Golf now flourishes in Stratford-upon-Avon, but the first official Golf Club was only founded here in 1894. The Club was originally in Shakespeare’s mother’s village of Wilmcote, moving after a few years to the Welcombe Hills, on land which may have at one time belonged to Shakespeare. The Flower family owned much of the land at the time and offered the Club the use of two fields there. This site is now the Menzies Welcombe Golf Club, attached to the Welcombe Hotel. In 1925 Stratford-on-Avon Golf Club moved to its present site on the other side of the river, on the road to the village of Tiddington. The club was officially opened in 1928 by Sam Ryder of Ryder Cup fame who often played there and was at different times Vice President and Club Captain.
Until recently I had never heard of any direct relationship between the Club and Shakespeare. But then a chance discussion while at my hairdresser’s provided a link. Just months after the Golf Club moved to the Tiddington Road, in March 1926, the Shakespeare Memorial Theatre burned down. There was already a connection between the Flower family, who ran the theatre, and the Club. Fundraising to rebuild the Theatre began almost immediately and the Golf Club played its part. Kept in the display cabinets at the current Clubhouse is a handsome brass plaque that testifies to this involvement. It shows the figure of Shakespeare, standing in front of the 1879 theatre. The quote from Hamlet “Will you see the players well bestowed?” , used during the fundraising campaign, is engraved on the plaque along with the date of the fire and the name of the Theatre.
To make the point, on the left of the plaque is the theatre on fire, smoke billowing above the building.

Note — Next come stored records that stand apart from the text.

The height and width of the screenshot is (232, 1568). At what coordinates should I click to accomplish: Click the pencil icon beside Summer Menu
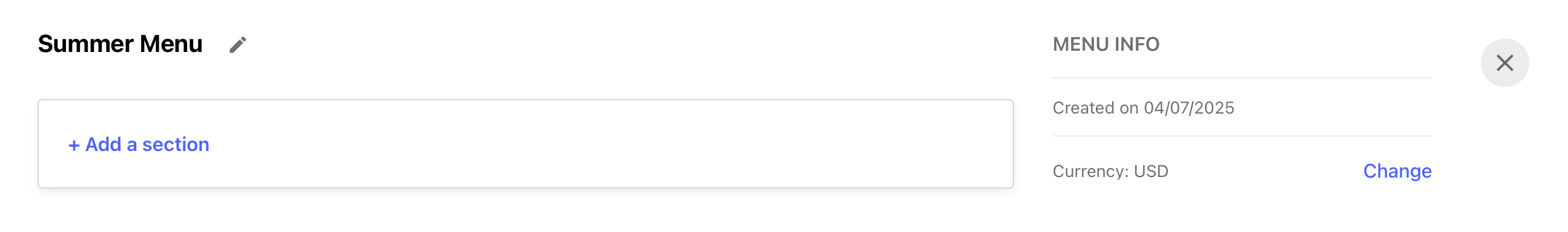pos(238,45)
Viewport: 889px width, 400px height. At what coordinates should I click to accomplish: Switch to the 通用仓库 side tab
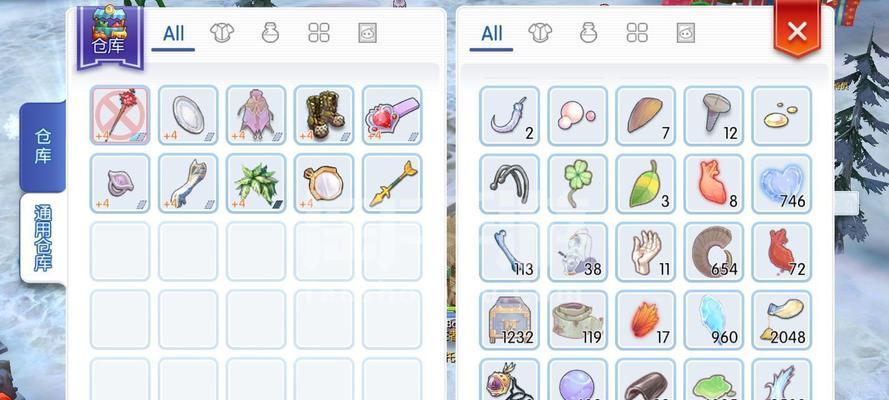pos(43,238)
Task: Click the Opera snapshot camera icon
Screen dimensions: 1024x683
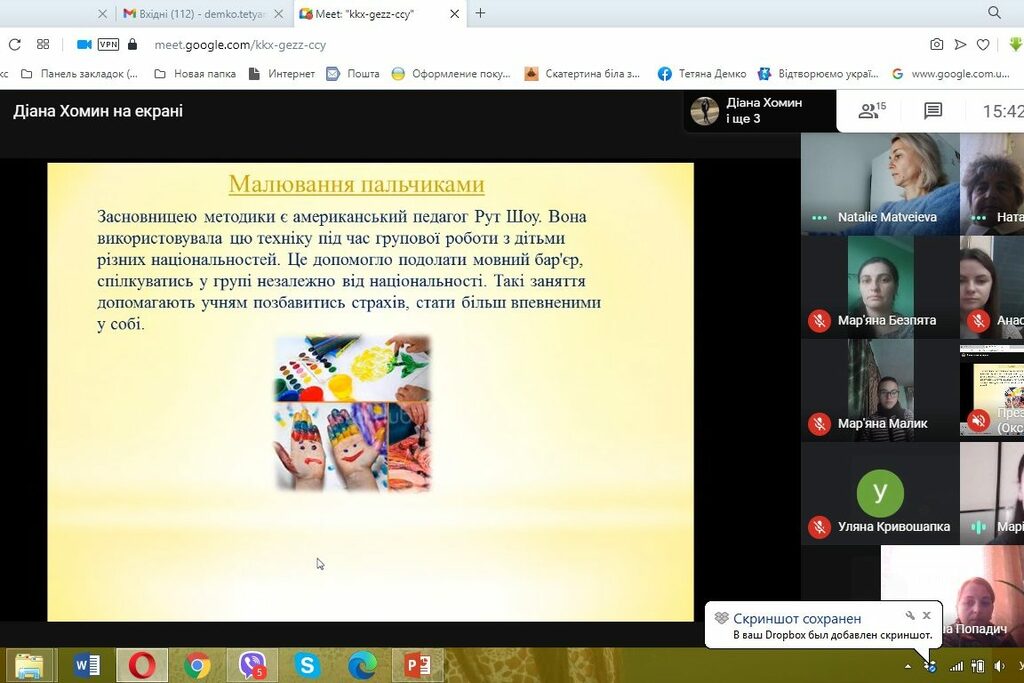Action: (x=936, y=44)
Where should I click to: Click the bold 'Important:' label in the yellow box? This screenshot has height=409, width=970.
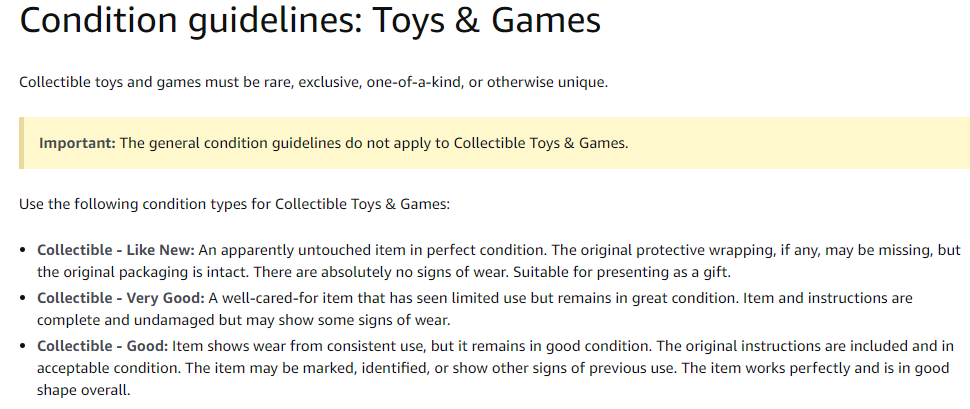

On the back of the plaque is an explanation. Several of these plaques were made, though they were not all cast in brass. These were sent to Golf Clubs around the country in the hope that local competitions would be set up. “This façade model in antique brass represents one of the golf trophies won in competition in aid of the rebuilding and endowment fund”. As the plaque shows the old theatre rather than the redesigned building that opened in 1932 they were probably created soon after the fire, in 1926 or 1927.
They’re delightfully detailed, featuring Shakespeare’s coat of arms and Stratford’s, and though it was impossible to get a photograph it shows not just the Gower Memorial but the statue of Prince Hal holding the crown of England above his head. At the time of the fire the Gower Memorial stood outside the theatre, being moved to its present position only around the time of the 1932 opening.
In John Gee’s book celebrating the club’s centenary, Confident Century: Stratford-on-Avon Golf Club 1894-1994, there is a section, inevitably, on Shakespeare and golf. He quotes a facetious comment that appeared in the Stratford-upon-Avon Herald in 19 March 1987.
So far from there being difficulty to establish a connection the fact is that Shakespeare’s works abound in the most direct and explicit references to the pastime in question. Thus we find in Much Ado About Nothing an unmistakeable allusion to a characteristic St Andrews gesture in the words “‘I know you by the waggling of your head”, whilst in Titus Andronicus we encounter the pertinent query “What subtle hole is this? In Richard III, again, we meet the line “Put in their hands the bruising irons of wrath”, and in Henry VI part 2, the statement “I’ll call for clubs”. Falstaff’s ruling passion was evidently golf, for we know that on his death bed he “Babbled of green fields”, and there was certainly a course on Prospero’s Island, else why the question “why hath the Queen summoned me hither to this short grassed green?” There are we believe some commentators who prefer the reading “To tee or not to tee, that is the question”. But apart from this disputed passage we find in Hamlet a referenced to the fault of “Slicking too short”. Many other references might be given, but the foregoing are surely enough to prove that Shakespeare had an intimate knowledge of the game.
I’d like to thank Francis Prentice who started me off on the subject, and to Hugh Begg for kindly allowing me access to the plaque at Stratford-on-Avon’s Golf Club.
Shakespeare was a golfer alright. What else could have inspired the line “Though this be madness, yet there is method in ‘t.”